SOURCE DOCUMENT.
• • •
Too many firms still not hitting the mark with their email marketing, research shows


Share on LinkedIn

New research from customer insight specialist GI Insight reveals that more than half of UK consumers are not receiving well targeted emails. A UK-wide survey found that 53% of the British public feel that almost all the direct emails they receive from companies and organisations is not relevant to them.

The GI Insight survey of 2,000 UK consumers also shows that while the industry can certainly improve its email targeting, there is ground for optimism in the fact that 73% of respondents declared that they had given a company that they already purchase from permission to email them.

Consumers, however, are much less warm to firms they have not bought from before, the research shows. Only 51% of respondents say they give permission to companies they have not purchased from before to contact them via email.

Andy Wood, managing director of GI Insight, comments: “The results of this survey show that while some firms are devoting more and more effort to personalising and targeting communications, there is still some way to go before the majority of the British public is satisfied with the direct email efforts of the brands they connect with.

“For email to work as an effective medium for both the consumer and organisation, drilling down into customer data and using that obtained insight to more accurately target and personalise the email should become the norm. When a consumer receives an email from a brand they have entrusted with their email address, they clearly expect something more than a carpet-bomb approach. They don’t expect messages that are totally irrelevant to them – or redundant.”
• • •
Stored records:

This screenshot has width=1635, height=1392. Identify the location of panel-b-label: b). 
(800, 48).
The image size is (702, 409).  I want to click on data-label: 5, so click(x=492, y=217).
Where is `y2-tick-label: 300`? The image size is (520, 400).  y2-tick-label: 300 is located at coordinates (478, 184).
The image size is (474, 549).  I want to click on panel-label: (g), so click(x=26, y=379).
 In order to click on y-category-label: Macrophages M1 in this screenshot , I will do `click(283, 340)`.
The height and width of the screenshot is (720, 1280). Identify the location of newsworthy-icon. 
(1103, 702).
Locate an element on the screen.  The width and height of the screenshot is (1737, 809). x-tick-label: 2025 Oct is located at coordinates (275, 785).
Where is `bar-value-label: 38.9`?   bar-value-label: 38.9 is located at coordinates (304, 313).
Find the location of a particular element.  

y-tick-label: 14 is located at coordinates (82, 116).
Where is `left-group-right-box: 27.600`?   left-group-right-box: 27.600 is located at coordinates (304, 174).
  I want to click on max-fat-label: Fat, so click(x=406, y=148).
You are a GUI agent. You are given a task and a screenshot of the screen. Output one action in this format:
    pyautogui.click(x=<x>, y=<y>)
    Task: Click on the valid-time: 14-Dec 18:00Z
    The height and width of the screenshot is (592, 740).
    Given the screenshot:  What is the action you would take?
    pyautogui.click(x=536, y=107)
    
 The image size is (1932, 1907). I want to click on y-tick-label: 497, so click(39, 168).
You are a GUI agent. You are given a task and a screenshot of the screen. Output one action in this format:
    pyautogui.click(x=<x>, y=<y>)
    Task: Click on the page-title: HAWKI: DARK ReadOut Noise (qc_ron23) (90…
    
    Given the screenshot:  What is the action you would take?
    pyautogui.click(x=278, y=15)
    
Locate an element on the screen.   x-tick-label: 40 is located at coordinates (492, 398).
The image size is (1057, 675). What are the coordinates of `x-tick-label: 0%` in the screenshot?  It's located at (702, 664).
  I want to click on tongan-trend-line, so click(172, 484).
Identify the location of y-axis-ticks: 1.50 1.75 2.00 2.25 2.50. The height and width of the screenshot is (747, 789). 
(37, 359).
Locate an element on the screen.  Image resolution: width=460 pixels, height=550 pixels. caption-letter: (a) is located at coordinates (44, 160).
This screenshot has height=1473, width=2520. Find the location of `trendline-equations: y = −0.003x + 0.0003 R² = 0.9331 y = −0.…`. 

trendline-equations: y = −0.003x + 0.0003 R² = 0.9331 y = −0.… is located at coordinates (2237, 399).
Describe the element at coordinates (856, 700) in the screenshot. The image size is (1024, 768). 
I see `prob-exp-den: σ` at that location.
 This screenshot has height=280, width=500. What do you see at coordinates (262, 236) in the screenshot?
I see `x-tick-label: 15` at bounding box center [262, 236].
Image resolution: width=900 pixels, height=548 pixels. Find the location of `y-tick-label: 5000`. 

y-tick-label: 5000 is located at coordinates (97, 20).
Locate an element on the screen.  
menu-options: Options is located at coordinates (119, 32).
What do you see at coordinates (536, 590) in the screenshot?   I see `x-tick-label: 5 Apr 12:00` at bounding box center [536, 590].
• • •
WHAT THIS EXERCISE ASKS.
#1 Reproduce the full article on email marketing research, word for word.
#2 How many lines in the records contain the string "resolution"? Reply with only the number.

ANSWERS BELOW.
#1
Too many firms still not hitting the mark with their email marketing, research shows


Share on LinkedIn

New research from customer insight specialist GI Insight reveals that more than half of UK consumers are not receiving well targeted emails. A UK-wide survey found that 53% of the British public feel that almost all the direct emails they receive from companies and organisations is not relevant to them.

The GI Insight survey of 2,000 UK consumers also shows that while the industry can certainly improve its email targeting, there is ground for optimism in the fact that 73% of respondents declared that they had given a company that they already purchase from permission to email them.

Consumers, however, are much less warm to firms they have not bought from before, the research shows. Only 51% of respondents say they give permission to companies they have not purchased from before to contact them via email.

Andy Wood, managing director of GI Insight, comments: “The results of this survey show that while some firms are devoting more and more effort to personalising and targeting communications, there is still some way to go before the majority of the British public is satisfied with the direct email efforts of the brands they connect with.

“For email to work as an effective medium for both the consumer and organisation, drilling down into customer data and using that obtained insight to more accurately target and personalise the email should become the norm. When a consumer receives an email from a brand they have entrusted with their email address, they clearly expect something more than a carpet-bomb approach. They don’t expect messages that are totally irrelevant to them – or redundant.”

#2 2